• **Given problem**: Swap "GUI agent" for "screen assistant" everywhere in the records below, and reproduce them with nothing else altered.

Stored items from a collection:
<<<<

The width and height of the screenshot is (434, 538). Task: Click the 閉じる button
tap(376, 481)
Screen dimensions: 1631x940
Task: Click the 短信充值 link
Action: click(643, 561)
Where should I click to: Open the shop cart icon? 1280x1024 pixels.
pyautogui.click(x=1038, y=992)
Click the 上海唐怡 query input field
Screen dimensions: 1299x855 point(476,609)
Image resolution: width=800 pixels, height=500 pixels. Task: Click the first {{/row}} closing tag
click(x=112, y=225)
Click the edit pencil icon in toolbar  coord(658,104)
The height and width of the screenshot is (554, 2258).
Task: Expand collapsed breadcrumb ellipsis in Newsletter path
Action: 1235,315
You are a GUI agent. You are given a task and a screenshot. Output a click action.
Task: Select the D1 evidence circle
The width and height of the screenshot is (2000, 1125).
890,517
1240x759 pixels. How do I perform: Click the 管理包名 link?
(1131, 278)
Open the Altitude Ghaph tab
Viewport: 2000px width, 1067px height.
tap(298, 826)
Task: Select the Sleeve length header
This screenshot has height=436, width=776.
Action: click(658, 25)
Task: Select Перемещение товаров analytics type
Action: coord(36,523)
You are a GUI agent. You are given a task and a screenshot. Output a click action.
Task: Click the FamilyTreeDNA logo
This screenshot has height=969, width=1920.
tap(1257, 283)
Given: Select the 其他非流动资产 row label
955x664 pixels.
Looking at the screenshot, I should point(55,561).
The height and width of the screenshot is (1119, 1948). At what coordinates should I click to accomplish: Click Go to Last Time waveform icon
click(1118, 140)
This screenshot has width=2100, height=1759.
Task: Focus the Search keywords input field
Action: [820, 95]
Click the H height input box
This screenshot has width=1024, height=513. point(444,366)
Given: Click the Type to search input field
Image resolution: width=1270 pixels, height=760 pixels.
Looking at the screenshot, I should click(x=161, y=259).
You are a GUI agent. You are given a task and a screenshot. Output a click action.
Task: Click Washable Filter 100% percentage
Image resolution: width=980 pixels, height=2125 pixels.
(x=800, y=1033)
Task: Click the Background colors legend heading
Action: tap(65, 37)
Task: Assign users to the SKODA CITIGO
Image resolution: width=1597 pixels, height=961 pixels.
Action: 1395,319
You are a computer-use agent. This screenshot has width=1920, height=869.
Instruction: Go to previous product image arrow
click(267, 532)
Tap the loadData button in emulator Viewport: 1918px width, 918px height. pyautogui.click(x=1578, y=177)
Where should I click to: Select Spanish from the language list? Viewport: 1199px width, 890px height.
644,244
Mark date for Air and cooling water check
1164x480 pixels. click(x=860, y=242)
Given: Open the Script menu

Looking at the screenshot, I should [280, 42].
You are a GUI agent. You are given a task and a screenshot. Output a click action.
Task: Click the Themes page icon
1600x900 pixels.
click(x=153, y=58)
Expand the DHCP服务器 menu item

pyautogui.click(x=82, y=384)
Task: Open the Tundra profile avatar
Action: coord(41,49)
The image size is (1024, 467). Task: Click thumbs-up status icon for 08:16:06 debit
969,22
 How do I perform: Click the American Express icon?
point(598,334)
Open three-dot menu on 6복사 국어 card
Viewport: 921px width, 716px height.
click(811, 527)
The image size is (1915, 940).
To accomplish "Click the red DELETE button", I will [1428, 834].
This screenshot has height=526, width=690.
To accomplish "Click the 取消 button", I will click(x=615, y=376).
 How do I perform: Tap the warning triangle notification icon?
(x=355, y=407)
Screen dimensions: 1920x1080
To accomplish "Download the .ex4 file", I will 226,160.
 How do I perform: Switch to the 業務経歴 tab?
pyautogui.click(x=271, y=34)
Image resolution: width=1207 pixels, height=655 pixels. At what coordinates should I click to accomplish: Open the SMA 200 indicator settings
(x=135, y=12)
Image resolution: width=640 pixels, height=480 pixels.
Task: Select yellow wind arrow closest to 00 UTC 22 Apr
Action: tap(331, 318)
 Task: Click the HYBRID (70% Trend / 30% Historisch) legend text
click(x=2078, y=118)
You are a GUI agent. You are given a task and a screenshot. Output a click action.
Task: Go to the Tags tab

>>>>

• **Solution to the exercise**:
The width and height of the screenshot is (434, 538). Task: Click the 閉じる button
tap(376, 481)
Screen dimensions: 1631x940
Task: Click the 短信充值 link
Action: click(643, 561)
Where should I click to: Open the shop cart icon? 1280x1024 pixels.
pyautogui.click(x=1038, y=992)
Click the 上海唐怡 query input field
Screen dimensions: 1299x855 point(476,609)
Image resolution: width=800 pixels, height=500 pixels. Task: Click the first {{/row}} closing tag
click(x=112, y=225)
Click the edit pencil icon in toolbar  coord(658,104)
The height and width of the screenshot is (554, 2258).
Task: Expand collapsed breadcrumb ellipsis in Newsletter path
Action: 1235,315
You are a screen assistant. You are given a task and a screenshot. Output a click action.
Task: Select the D1 evidence circle
The width and height of the screenshot is (2000, 1125).
890,517
1240x759 pixels. How do I perform: Click the 管理包名 link?
(1131, 278)
Open the Altitude Ghaph tab
Viewport: 2000px width, 1067px height.
tap(298, 826)
Task: Select the Sleeve length header
This screenshot has height=436, width=776.
Action: click(658, 25)
Task: Select Перемещение товаров analytics type
Action: coord(36,523)
You are a screen assistant. You are given a task and a screenshot. Output a click action.
Task: Click the FamilyTreeDNA logo
This screenshot has height=969, width=1920.
tap(1257, 283)
Given: Select the 其他非流动资产 row label
955x664 pixels.
Looking at the screenshot, I should point(55,561).
The height and width of the screenshot is (1119, 1948). At what coordinates should I click to accomplish: Click Go to Last Time waveform icon
click(1118, 140)
This screenshot has width=2100, height=1759.
Task: Focus the Search keywords input field
Action: [820, 95]
Click the H height input box
This screenshot has width=1024, height=513. point(444,366)
Given: Click the Type to search input field
Image resolution: width=1270 pixels, height=760 pixels.
Looking at the screenshot, I should click(x=161, y=259).
You are a screen assistant. You are given a task and a screenshot. Output a click action.
Task: Click Washable Filter 100% percentage
Image resolution: width=980 pixels, height=2125 pixels.
(x=800, y=1033)
Task: Click the Background colors legend heading
Action: tap(65, 37)
Task: Assign users to the SKODA CITIGO
Image resolution: width=1597 pixels, height=961 pixels.
Action: 1395,319
You are a computer-use agent. This screenshot has width=1920, height=869.
Instruction: Go to previous product image arrow
click(267, 532)
Tap the loadData button in emulator Viewport: 1918px width, 918px height. pyautogui.click(x=1578, y=177)
Where should I click to: Select Spanish from the language list? Viewport: 1199px width, 890px height.
644,244
Mark date for Air and cooling water check
1164x480 pixels. click(x=860, y=242)
Given: Open the Script menu

Looking at the screenshot, I should [280, 42].
You are a screen assistant. You are given a task and a screenshot. Output a click action.
Task: Click the Themes page icon
1600x900 pixels.
click(x=153, y=58)
Expand the DHCP服务器 menu item

pyautogui.click(x=82, y=384)
Task: Open the Tundra profile avatar
Action: coord(41,49)
The image size is (1024, 467). Task: Click thumbs-up status icon for 08:16:06 debit
969,22
 How do I perform: Click the American Express icon?
point(598,334)
Open three-dot menu on 6복사 국어 card
Viewport: 921px width, 716px height.
click(811, 527)
The image size is (1915, 940).
To accomplish "Click the red DELETE button", I will [1428, 834].
This screenshot has height=526, width=690.
To accomplish "Click the 取消 button", I will click(x=615, y=376).
 How do I perform: Tap the warning triangle notification icon?
(x=355, y=407)
Screen dimensions: 1920x1080
To accomplish "Download the .ex4 file", I will 226,160.
 How do I perform: Switch to the 業務経歴 tab?
pyautogui.click(x=271, y=34)
Image resolution: width=1207 pixels, height=655 pixels. At what coordinates should I click to accomplish: Open the SMA 200 indicator settings
(x=135, y=12)
Image resolution: width=640 pixels, height=480 pixels.
Task: Select yellow wind arrow closest to 00 UTC 22 Apr
Action: tap(331, 318)
 Task: Click the HYBRID (70% Trend / 30% Historisch) legend text
click(x=2078, y=118)
You are a screen assistant. You are given a task and a screenshot. Output a click action.
Task: Go to the Tags tab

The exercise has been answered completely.